Sementara itu perdagangan minyak sawit ke India dan China di Agustus mulai menggeliat walaupun tak signifikan. China menaikkan impor minyak sawitnya sebesar 8% dari 157,34 ribu ton menjadi 170,30 ribu ton, sedangkan India hanya mencatat 1% kenaikan dari 346,51 ribu ton menjadi 346,69 ribu ton.

Dari sisi harga, sepanjang Agustus masih relatif stagnan diantara US$ 820 - US$ 855 per metrik ton. Harga sempat naik di akhir pekan ketiga dan awal pekan keempat di kisaran US$ 850 - US$ 870 per metrik ton. Namun, harga kembali terjerembab turun sampai di pertengahan September di kisaran US$ 815 - US$ 840 per metrik ton.

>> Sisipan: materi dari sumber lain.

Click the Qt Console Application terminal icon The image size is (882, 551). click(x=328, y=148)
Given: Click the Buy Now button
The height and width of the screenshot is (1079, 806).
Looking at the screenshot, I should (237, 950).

GAPKI memproyeksi, pasar CPO relatif stagnan sepanjang September dan Oktober. Pada sisi pasokan, stok CPO Indonesia dan Malaysia diperkirakan naik sampai Desember. “Harga CPO diperkirakan tidak menunjukkan trend naik yang berarti,” jelas Fadhil Hasan, Direktur Eksekutif GAPKI dalam pernyataan resminya.

Selain faktor kenaikan produksi, pasar CPO dunia tertekan karena minggu depan panen kedelai dimulai di Brazil, Argentina dan AS. GAPKI memperkirakan harga CPO September akan bergerak di kisaran harga US$ 815 - US$ 850 per metrik ton. Harga CPO Rotterdam pada September diperkirakan ada di rata-rata US$ 834.5 per ton dengan Harga Patokan Ekspor sekitar US$ 757 per ton dan Bea Keluar (BK) sebesar 9%.